Human brains Grown in Petri Dish
Mini brain: An organoid derived from stem cells contains different brain regions. Green shows neurons and pink/red shows neuronal stem cells.
Scientists at the Institute of Molecular Biotechnology in Vienna, Austria, have grown three-dimensional human brain tissues from stem cells. The tissues form discrete structures that are seen in the developing brain.
The Vienna researchers found that immature brain cells derived from stem cells self-organize into brain-like tissues in the right culture conditions. The “cerebral organoids, ” as the researchers call them, grew to about four millimeters in size and could survive as long as 10 months. For decades, scientists have been able to take cells from animals including humans and grow them in a petri dish, but for the most part this has been done in two dimensions, with the cells grown in a thin layer in petri dishes. But in recent years, researchers have advanced tissue culture techniques so that three-dimensional brain tissue can grow in the lab. The new report from the Austrian team demonstrates that allowing immature brain cells to self-organize yields some of the largest and most complex lab-grown brain tissue, with distinct subregions and signs of functional neurons.
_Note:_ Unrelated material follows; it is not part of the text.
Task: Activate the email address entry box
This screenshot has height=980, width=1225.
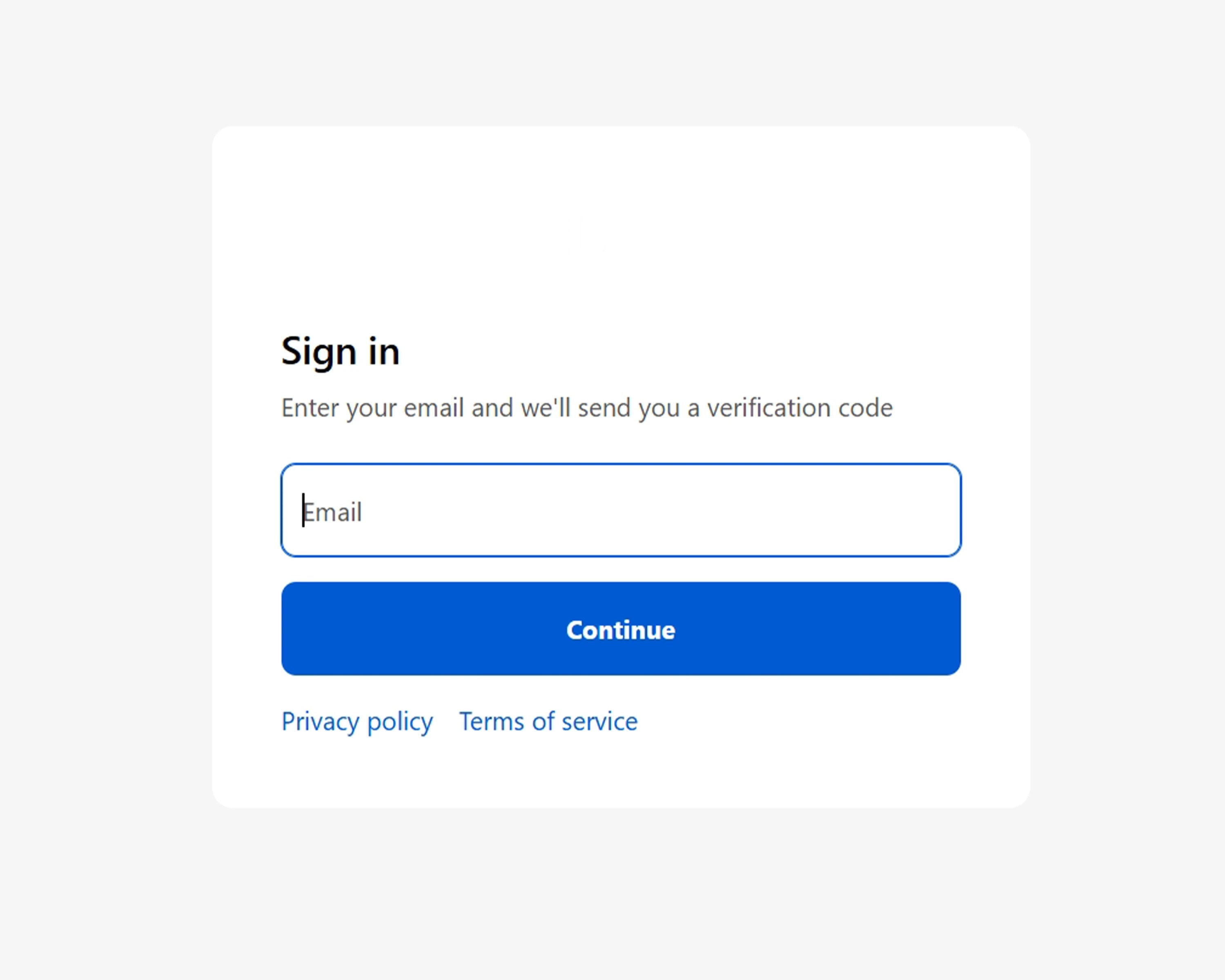Action: tap(620, 510)
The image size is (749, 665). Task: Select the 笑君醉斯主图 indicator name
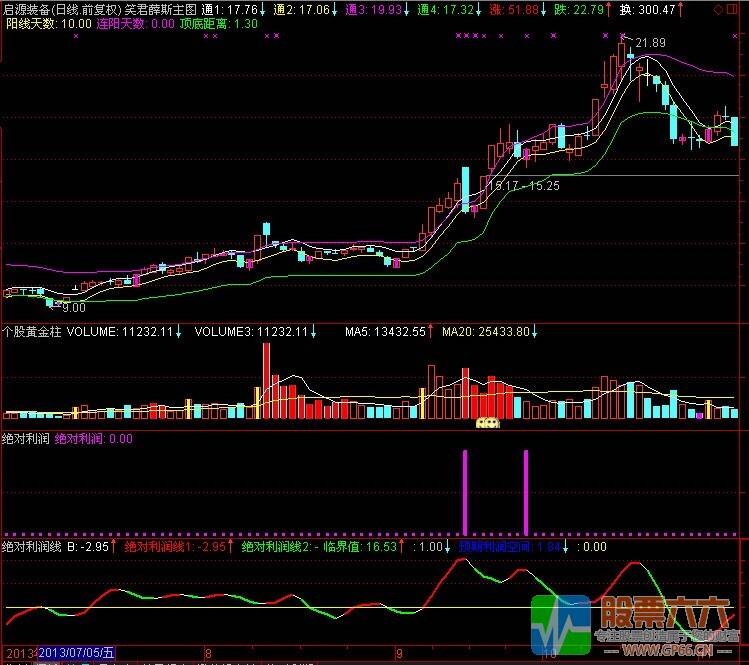160,9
The work, published in Nature on Wednesday, is the latest advance in a field focused on creating more lifelike tissue cultures of neurons and related cells for studying brain function, disease, and repair. With a cultured cell model system that mimics the brain’s natural architecture, researchers would be able to look at how certain diseases occur and screen potential medications for toxicity and efficacy in a more natural setting, says Anja Kunze, a neuroengineer at the University of California, Los Angeles, who has developed three-dimensional brain tissue cultures to study Alzheimer’s disease.
The Austrian researchers coaxed cultured neurons to take on a three-dimensional organization using cell-friendly scaffolding materials in the cultures. The team also let the neuron progenitors control their own fate. “Stem cells have an amazing ability to self-organize, ” said study first author Madeline Lancaster at a press briefing on Tuesday. Others groups have also recently seen success in allowing progenitor cells to self-organize, leading to reports of primitive eye structures, liver buds, and more (see “Growing Eyeballs” and “A Rudimentary Liver Is Grown from Stem Cells”).
The brain tissue formed discrete regions found in the early developing human brain, including regions that resemble parts of the cortex, the retina, and structures that produce cerebrospinal fluid. At the press briefing, senior author Juergen Knoblich said that while there have been numerous attempts to model human brain tissue in a culture using human cells, the complex human organ has proved difficult to replicate. Knoblich says the proto-brain resembles the developmental stage of a nine-week-old fetus’s brain.